As it turns out, we’ve known how to optimize concatMap for a long time; Duncan Coutts gave a basic outline in his thesis. The primary contribution of this paper was a prototype implementation of this optimization, including an elucidation of the important technical details (increasing the applicability of the original rule, necessary modifications to the simplifier, and rules for desugaring list comprehensions). The paper also offers some microbenchmarks and real world benchmarks arguing for the importance of optimizing concatMap.
I was glad to see this paper, since it is an important milestone on the way to replacing foldr/build fusion with stream fusion in the GHC standard libraries. It also seems the development of this optimization was greatly assisted by the use HERMIT, which seems like a good validation for HERMIT (though the paper does not go into very much detail about how HERMIT assisted in the process of developing this optimization).
There is something slightly unsatisfying with the optimization as stated in the paper, which can be best articulated by considering the paper from the perspective of a prospective implementor of stream fusion. She has two choices:
- She can try to use the HERMIT system directly. However, HERMIT induces a 5-20x compilation slowdown, which is quite discouraging for real use. This slowdown is probably not fundamental, and will be erased in due time, but that is certainly not the case today.

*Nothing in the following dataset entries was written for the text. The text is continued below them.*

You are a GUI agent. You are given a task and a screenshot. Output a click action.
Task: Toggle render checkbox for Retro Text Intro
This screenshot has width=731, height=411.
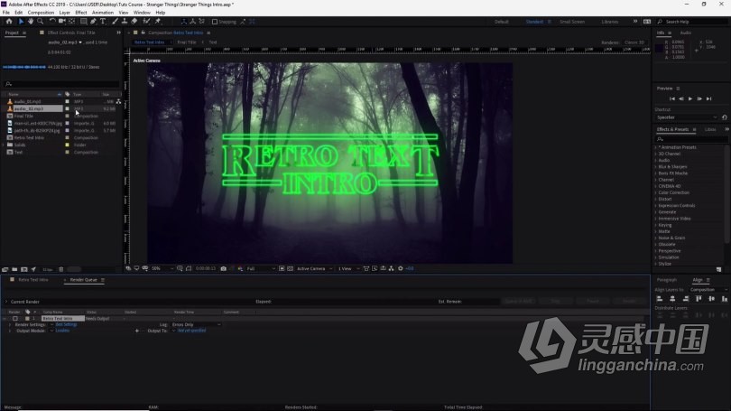[x=14, y=319]
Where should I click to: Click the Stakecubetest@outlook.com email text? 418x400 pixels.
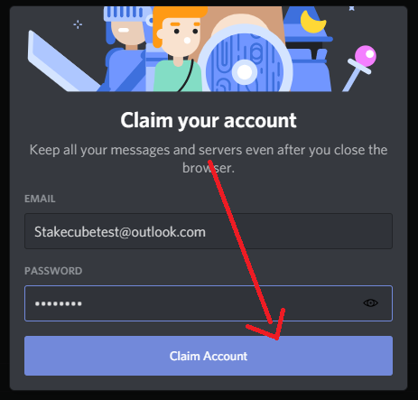(120, 232)
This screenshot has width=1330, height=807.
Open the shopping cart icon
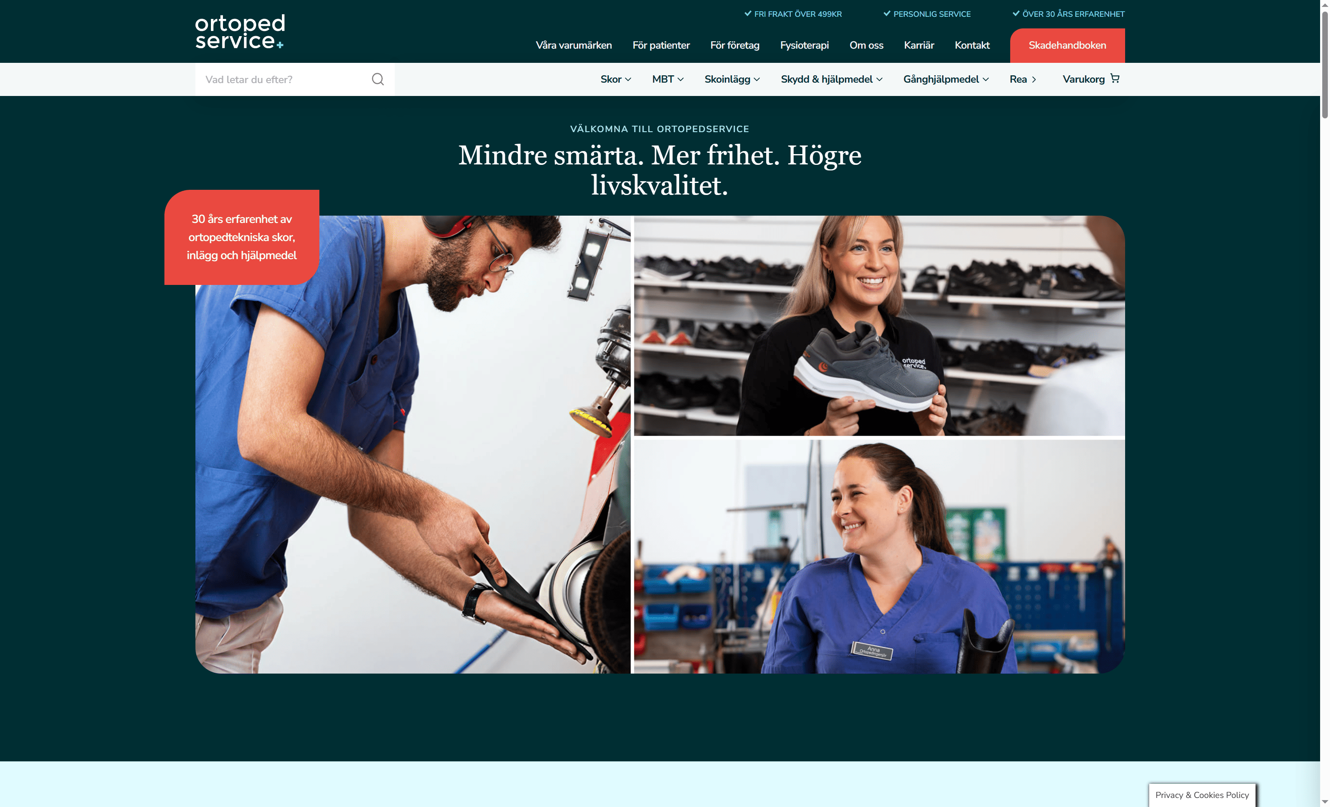(1115, 78)
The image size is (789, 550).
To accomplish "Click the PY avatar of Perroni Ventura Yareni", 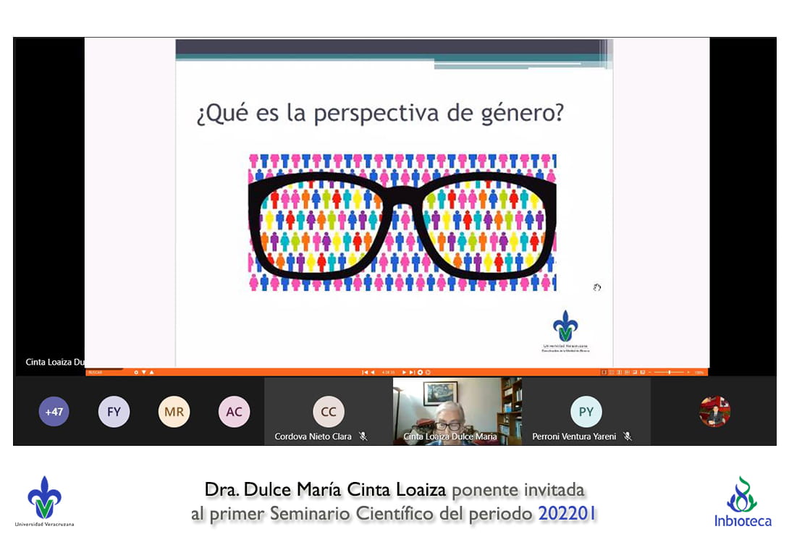I will click(586, 412).
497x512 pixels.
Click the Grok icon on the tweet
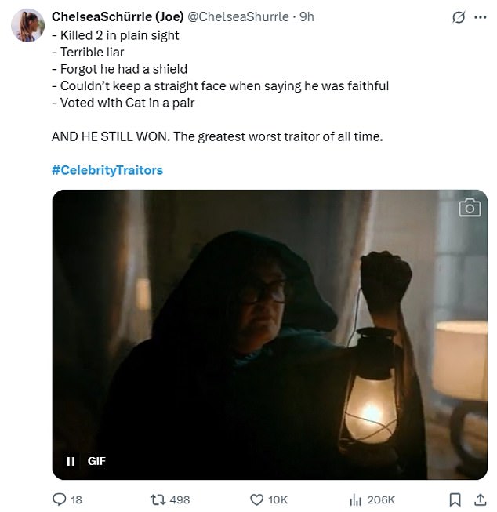point(455,16)
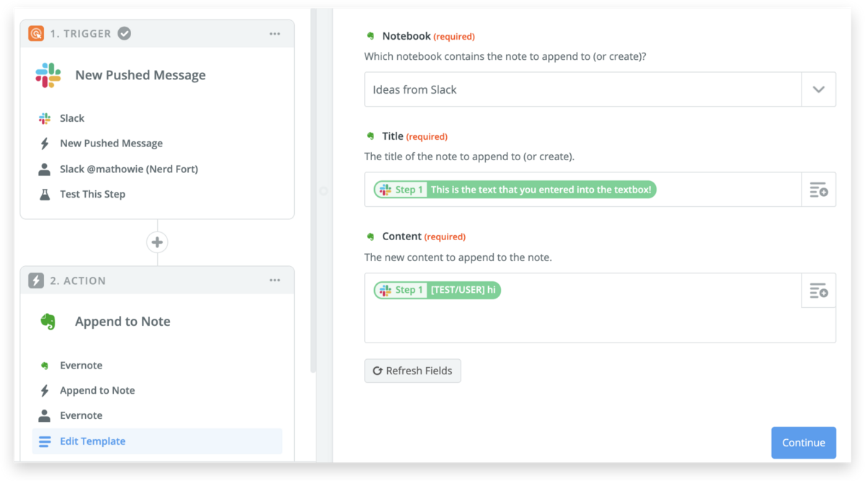This screenshot has height=481, width=865.
Task: Expand the Notebook dropdown arrow
Action: 818,89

The limited implementation of stream fusion in the prototype (they don’t implement all of the combinators, just enough so they could run their numbers) also recommends against direct use of the system.
- She can directly incorporate the rules as stated into a compiler. This would require special-case code to apply the non-semantics preserving simplifications only to streams, and essentially would require a reimplementation of the system, with the guidance offered by this paper. But this special-case code is of limited applicability beyond its utility for concatMap, which is a negative mark.

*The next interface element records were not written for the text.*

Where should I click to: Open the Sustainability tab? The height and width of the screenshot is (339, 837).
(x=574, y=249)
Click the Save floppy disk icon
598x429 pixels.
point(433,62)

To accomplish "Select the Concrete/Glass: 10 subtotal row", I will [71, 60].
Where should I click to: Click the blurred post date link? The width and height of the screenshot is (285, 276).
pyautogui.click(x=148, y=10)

So, it seems, at least from the perspective of an average GHC user, we will have to wait a bit longer before stream fusion is in our hands. Still, I agree that the microbenchmarks and ADPFusion case study show the viability of the approach, and the general principle of the novel simplification rules seems reasonable, if a little ad hoc.
One note if you’re reading the nofib performance section: the experiment was done comparing their system to foldr/build, so the delta is mostly indicative of the benefit of stream fusion (in the text, they point out which benchmarks benefitted the most from concatMap fusion). Regardless, it’s a pretty cool paper: check it out!